(SUPPLIED DATA):
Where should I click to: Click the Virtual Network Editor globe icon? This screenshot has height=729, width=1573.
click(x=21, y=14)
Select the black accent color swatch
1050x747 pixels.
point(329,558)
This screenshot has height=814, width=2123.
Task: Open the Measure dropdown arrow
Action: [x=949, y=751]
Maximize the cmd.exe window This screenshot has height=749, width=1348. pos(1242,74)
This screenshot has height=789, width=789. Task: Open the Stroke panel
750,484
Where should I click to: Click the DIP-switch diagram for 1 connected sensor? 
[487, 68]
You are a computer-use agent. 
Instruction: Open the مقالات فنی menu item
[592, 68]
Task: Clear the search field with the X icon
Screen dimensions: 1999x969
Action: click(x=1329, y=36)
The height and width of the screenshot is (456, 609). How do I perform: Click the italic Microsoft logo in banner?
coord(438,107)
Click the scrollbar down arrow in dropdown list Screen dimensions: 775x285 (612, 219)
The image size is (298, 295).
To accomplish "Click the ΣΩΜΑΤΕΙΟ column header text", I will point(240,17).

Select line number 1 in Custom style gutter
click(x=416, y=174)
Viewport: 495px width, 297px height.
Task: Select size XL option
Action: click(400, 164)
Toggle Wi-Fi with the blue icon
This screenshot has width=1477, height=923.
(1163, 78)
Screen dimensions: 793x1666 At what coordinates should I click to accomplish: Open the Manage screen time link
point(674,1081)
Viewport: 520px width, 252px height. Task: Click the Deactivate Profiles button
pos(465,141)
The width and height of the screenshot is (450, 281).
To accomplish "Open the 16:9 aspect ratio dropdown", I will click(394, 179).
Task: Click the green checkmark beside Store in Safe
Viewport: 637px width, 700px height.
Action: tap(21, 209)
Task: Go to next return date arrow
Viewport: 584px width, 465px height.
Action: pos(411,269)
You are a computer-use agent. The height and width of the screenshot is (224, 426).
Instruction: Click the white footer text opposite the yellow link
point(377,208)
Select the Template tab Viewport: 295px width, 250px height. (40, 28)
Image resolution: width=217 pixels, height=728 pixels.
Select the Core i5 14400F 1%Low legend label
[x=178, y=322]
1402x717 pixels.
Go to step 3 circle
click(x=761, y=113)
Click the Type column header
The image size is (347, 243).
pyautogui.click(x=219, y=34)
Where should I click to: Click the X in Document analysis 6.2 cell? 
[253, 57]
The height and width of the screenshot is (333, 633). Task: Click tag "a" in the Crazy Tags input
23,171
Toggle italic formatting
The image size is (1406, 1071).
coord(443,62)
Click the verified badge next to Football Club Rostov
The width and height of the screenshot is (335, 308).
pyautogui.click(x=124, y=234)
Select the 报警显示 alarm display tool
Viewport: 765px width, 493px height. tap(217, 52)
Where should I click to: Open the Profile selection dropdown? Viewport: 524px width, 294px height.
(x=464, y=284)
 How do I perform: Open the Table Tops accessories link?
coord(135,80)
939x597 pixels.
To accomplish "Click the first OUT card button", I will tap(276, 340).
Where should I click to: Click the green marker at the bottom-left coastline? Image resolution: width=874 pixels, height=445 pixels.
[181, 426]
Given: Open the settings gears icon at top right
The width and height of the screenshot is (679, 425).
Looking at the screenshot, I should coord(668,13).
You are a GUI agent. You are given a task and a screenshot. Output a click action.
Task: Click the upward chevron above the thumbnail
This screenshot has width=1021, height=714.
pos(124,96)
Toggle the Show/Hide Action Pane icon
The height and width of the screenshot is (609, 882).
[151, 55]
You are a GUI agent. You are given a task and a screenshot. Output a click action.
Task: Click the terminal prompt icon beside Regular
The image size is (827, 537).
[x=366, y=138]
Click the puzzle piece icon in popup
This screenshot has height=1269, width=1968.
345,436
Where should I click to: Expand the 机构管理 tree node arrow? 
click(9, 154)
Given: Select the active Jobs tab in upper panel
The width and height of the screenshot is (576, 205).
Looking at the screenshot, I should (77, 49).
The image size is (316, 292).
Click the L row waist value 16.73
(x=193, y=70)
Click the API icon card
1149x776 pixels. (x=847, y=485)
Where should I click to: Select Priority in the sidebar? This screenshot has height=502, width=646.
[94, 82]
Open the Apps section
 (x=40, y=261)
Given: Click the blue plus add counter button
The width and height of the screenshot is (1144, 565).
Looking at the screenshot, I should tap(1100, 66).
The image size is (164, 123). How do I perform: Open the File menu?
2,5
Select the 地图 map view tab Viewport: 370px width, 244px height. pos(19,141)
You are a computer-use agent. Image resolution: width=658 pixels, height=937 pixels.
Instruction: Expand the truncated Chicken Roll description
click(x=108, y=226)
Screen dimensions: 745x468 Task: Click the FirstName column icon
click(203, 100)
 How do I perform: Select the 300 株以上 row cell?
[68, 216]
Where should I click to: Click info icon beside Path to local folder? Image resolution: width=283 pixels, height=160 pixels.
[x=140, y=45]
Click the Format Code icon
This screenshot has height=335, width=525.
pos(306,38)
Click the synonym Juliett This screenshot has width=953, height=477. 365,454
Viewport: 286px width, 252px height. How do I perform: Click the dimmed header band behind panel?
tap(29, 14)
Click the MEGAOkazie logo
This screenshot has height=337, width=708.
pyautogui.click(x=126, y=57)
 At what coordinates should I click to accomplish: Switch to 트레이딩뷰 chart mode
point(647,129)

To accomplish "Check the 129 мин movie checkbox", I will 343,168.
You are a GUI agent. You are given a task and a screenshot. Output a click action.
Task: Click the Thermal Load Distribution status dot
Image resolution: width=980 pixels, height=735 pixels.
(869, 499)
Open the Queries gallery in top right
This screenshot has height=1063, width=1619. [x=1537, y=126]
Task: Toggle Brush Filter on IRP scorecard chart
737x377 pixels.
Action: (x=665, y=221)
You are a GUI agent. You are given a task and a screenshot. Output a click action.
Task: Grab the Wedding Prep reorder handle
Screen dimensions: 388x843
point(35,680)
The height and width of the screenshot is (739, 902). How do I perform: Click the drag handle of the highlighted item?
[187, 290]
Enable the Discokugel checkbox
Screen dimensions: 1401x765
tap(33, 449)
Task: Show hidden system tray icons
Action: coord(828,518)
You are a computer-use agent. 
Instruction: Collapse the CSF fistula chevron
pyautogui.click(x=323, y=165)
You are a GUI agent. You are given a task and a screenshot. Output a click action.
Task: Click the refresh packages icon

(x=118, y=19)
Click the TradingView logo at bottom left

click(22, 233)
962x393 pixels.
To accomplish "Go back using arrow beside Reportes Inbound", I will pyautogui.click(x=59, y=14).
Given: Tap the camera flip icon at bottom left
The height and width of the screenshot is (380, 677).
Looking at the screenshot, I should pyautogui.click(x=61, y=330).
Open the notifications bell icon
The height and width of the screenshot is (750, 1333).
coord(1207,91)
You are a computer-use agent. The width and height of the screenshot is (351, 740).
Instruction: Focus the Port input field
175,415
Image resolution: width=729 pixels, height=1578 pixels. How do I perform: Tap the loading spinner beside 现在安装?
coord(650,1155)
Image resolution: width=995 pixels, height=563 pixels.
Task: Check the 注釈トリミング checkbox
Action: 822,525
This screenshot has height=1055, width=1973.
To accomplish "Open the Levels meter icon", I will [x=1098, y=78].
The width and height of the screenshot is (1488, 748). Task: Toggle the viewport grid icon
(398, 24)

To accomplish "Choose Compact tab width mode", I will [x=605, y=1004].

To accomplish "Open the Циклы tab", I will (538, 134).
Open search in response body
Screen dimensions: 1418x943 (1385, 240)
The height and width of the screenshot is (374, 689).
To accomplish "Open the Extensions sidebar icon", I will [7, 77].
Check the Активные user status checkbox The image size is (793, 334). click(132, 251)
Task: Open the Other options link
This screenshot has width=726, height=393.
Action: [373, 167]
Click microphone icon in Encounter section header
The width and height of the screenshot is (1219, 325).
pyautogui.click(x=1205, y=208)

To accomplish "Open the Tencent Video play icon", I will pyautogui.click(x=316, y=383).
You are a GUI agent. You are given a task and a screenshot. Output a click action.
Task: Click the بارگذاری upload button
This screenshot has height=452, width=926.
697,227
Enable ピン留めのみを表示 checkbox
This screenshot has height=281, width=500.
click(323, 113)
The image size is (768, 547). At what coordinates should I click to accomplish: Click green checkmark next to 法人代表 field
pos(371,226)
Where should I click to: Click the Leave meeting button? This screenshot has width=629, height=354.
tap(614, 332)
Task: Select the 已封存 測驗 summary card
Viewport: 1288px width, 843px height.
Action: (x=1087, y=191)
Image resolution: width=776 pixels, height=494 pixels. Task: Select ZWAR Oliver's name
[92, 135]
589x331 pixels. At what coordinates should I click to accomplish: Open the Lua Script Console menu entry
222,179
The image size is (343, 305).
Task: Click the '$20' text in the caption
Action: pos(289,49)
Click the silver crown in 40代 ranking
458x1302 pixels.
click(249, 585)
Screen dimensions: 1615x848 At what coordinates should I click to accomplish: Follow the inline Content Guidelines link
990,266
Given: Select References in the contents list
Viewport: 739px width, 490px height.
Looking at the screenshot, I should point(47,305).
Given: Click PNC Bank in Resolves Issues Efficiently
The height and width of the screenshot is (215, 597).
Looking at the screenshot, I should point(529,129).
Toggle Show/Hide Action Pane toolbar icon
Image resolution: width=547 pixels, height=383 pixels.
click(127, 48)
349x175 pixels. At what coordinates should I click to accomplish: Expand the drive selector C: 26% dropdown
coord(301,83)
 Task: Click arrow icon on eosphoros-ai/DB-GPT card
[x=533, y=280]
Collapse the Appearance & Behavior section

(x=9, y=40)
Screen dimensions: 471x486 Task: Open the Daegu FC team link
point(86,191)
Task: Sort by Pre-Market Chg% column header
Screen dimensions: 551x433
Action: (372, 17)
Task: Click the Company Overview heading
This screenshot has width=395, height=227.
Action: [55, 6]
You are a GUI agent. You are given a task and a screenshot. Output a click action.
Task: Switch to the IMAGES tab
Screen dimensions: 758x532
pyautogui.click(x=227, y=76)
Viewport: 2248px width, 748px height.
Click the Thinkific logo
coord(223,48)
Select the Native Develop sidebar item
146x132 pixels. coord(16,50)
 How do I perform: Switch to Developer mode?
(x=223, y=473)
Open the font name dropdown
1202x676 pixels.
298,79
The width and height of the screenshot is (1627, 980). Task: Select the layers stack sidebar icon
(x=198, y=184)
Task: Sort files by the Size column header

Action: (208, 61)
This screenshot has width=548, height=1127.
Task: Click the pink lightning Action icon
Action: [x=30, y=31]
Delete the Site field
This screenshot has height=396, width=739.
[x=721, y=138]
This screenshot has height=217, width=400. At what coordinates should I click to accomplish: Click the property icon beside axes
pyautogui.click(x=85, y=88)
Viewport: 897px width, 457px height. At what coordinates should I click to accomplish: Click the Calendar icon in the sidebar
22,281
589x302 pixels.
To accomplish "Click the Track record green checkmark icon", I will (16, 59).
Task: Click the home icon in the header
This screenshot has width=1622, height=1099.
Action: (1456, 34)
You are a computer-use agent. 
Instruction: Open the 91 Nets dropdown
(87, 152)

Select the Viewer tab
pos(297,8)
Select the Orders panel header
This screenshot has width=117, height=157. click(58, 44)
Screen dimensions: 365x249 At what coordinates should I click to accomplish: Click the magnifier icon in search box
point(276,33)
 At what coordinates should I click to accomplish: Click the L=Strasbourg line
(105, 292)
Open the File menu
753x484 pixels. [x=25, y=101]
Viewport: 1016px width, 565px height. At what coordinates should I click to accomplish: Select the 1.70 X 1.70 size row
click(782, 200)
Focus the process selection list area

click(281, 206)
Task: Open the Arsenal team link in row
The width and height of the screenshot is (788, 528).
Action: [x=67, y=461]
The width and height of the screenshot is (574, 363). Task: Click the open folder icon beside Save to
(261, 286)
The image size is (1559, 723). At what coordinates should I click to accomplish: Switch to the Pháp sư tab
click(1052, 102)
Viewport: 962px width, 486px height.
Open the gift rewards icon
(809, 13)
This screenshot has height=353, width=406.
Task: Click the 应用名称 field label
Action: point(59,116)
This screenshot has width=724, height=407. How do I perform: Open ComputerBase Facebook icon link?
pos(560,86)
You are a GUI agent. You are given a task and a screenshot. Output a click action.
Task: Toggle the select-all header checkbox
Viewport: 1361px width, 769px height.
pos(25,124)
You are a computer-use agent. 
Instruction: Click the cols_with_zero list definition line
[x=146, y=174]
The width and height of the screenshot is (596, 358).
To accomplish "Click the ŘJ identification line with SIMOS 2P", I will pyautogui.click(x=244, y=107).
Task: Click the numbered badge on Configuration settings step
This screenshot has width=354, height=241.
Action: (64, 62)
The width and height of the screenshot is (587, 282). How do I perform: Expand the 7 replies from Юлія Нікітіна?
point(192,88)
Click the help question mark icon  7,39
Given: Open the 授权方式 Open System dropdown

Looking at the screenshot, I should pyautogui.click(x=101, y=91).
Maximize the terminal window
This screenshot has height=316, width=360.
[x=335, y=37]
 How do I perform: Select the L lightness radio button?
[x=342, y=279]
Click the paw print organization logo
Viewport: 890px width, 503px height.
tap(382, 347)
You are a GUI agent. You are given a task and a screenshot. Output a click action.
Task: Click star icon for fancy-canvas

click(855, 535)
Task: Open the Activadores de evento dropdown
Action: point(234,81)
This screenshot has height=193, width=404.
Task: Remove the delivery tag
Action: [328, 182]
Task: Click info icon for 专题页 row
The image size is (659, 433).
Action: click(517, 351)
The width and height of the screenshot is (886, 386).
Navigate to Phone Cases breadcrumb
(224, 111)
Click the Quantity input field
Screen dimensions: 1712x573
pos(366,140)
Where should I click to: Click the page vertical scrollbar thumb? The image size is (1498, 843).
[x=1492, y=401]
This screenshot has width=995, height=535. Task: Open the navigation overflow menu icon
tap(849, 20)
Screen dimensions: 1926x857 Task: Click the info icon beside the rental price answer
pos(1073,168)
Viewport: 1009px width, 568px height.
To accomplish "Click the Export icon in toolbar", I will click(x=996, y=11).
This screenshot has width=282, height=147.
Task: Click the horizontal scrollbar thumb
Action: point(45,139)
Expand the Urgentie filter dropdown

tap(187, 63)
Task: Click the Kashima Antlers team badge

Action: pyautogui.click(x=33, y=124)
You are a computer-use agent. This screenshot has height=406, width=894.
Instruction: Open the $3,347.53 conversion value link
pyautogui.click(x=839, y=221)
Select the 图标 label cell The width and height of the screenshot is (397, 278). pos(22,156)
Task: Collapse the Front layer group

(INSTRUCTIONS FOR THE TASK): Reproduce the records verbatim, starting with the first line and continuing through the line containing "point(674,1081)", including both of these lines.

(EXERCISE ANSWER):
Where should I click to: Click the Virtual Network Editor globe icon? This screenshot has height=729, width=1573.
click(x=21, y=14)
Select the black accent color swatch
1050x747 pixels.
point(329,558)
This screenshot has height=814, width=2123.
Task: Open the Measure dropdown arrow
Action: [x=949, y=751]
Maximize the cmd.exe window This screenshot has height=749, width=1348. pos(1242,74)
This screenshot has height=789, width=789. Task: Open the Stroke panel
750,484
Where should I click to: Click the DIP-switch diagram for 1 connected sensor? 
[487, 68]
You are a computer-use agent. 
Instruction: Open the مقالات فنی menu item
[592, 68]
Task: Clear the search field with the X icon
Screen dimensions: 1999x969
Action: click(x=1329, y=36)
The height and width of the screenshot is (456, 609). How do I perform: Click the italic Microsoft logo in banner?
coord(438,107)
Click the scrollbar down arrow in dropdown list Screen dimensions: 775x285 (612, 219)
The image size is (298, 295).
To accomplish "Click the ΣΩΜΑΤΕΙΟ column header text", I will point(240,17).

Select line number 1 in Custom style gutter
click(x=416, y=174)
Viewport: 495px width, 297px height.
Task: Select size XL option
Action: click(400, 164)
Toggle Wi-Fi with the blue icon
This screenshot has width=1477, height=923.
(1163, 78)
Screen dimensions: 793x1666 At what coordinates should I click to accomplish: Open the Manage screen time link
point(674,1081)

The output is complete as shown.